Una mujer joven, de unos treinta y tantos, quizás, interrumpió mi tren de pensamiento. Se trataba de la dueña de la Galería, Estela Alcantos, historiadora del arte y personaje recurrente entre mis entrevistas. Nos saludamos con beso y abrazo y se comprometió a hacerme una visita guiada a la galería, no sin antes jalarme las orejas.

–Te esperábamos el día de la inauguración, Galita –me dijo, con tono parecido al de una madre regañona–. Tu presencia era capital en esta muestra.

–No fui invitada, Esty –le respondí, con toda la candidez de la que fui capaz–. Me enteré al siguiente día, en X.

–Qué raro –se preguntó Estela, mirando hacia el techo de zinc–. Alekséi se comprometió a enviarte la esquela personalmente.

–Eso explica muchas cosas –repliqué. Y Estela entendió inmediatamente, por tanto, zanjamos el tema.

–¿Te gustaría que te guiara por el recorrido?

–Preferiría hacerlo por mi cuenta, Esty. Si no te molesta.

–Perfecto –dijo ella, toqueteándome los hombros y los brazos–, supongo que necesitarás tu privacidad para apreciar lo que te espera.

Ya me estaba poniendo nerviosa con semejantes promesas. De modo que avancé.

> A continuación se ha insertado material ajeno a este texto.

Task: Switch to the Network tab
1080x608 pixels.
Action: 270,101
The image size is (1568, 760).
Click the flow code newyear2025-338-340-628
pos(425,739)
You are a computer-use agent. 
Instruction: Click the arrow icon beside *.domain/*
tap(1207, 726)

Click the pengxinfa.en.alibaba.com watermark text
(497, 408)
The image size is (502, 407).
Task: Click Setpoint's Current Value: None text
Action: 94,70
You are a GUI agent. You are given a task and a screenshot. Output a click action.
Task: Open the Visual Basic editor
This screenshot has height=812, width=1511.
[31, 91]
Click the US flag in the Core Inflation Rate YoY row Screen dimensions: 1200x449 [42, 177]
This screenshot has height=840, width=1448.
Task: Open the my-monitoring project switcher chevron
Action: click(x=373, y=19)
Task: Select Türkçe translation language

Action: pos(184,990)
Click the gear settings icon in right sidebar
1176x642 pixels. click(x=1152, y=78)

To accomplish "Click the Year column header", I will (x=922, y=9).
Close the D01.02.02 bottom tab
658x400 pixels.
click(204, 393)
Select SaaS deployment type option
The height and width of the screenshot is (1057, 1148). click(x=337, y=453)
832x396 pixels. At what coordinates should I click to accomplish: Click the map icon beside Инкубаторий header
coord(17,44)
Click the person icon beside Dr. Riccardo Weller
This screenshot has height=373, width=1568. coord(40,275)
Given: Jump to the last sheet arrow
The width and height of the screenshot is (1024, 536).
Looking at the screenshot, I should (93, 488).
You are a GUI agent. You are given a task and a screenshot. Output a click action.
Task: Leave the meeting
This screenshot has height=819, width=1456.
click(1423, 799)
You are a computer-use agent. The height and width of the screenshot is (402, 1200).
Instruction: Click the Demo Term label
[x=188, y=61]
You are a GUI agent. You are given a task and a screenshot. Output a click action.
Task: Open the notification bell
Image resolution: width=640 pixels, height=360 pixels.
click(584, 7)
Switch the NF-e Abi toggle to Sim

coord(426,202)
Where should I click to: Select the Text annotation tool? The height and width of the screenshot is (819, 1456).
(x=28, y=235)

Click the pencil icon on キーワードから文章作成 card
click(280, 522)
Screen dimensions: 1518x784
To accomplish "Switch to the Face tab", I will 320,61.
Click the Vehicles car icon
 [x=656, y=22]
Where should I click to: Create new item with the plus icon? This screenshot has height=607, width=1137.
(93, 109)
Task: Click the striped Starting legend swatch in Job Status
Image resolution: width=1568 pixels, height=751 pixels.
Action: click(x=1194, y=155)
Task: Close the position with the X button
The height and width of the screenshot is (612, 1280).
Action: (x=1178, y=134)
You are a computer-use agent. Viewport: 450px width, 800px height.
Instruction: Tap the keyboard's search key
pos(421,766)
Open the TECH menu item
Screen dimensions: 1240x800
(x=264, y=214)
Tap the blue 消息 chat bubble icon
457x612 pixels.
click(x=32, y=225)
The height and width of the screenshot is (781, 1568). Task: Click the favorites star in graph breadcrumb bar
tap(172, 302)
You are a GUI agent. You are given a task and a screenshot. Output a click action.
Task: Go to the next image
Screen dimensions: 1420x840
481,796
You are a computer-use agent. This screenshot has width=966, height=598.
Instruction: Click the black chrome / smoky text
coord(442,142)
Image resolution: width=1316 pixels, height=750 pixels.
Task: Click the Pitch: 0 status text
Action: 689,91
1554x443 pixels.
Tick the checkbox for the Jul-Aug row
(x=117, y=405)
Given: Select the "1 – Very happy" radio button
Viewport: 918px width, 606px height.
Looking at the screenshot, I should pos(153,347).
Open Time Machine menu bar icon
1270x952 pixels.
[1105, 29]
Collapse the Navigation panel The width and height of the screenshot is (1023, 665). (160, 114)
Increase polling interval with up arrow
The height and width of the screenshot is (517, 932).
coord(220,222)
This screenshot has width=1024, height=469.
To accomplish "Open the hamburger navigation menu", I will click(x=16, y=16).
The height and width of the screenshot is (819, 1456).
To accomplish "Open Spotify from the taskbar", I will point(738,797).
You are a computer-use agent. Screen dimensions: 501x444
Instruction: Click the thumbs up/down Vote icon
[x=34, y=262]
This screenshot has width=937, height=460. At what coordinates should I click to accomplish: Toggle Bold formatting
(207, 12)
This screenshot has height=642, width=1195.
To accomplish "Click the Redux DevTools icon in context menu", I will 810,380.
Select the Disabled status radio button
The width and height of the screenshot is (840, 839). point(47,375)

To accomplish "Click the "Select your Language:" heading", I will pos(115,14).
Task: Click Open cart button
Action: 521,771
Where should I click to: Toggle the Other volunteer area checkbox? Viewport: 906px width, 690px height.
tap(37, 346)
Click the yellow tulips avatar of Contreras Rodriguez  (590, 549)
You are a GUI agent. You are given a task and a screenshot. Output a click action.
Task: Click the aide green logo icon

Primero lo primero: Sala 1, los padres de Aleks, retratos juntos y por separados, óleos, dibujos a carboncillo y tintas. Nada del otro mundo, nada que un hijo solícito no haría por papá y mamá. No me sorprendió en absoluto.

El siguiente espacio fue mucho más interesante: Sala 2, Amaru. Retratos desde que era un recién nacido hasta nuestros días. El niño tendrá ahora unos ocho o nueve años, no sé. He perdido la cuenta. Como sea, Aleks hizo una exploración pictórica exhaustiva de la crianza de su hijo. Quien no le conociera, hasta hubiera podido afirmar que se trataba de un buen padre.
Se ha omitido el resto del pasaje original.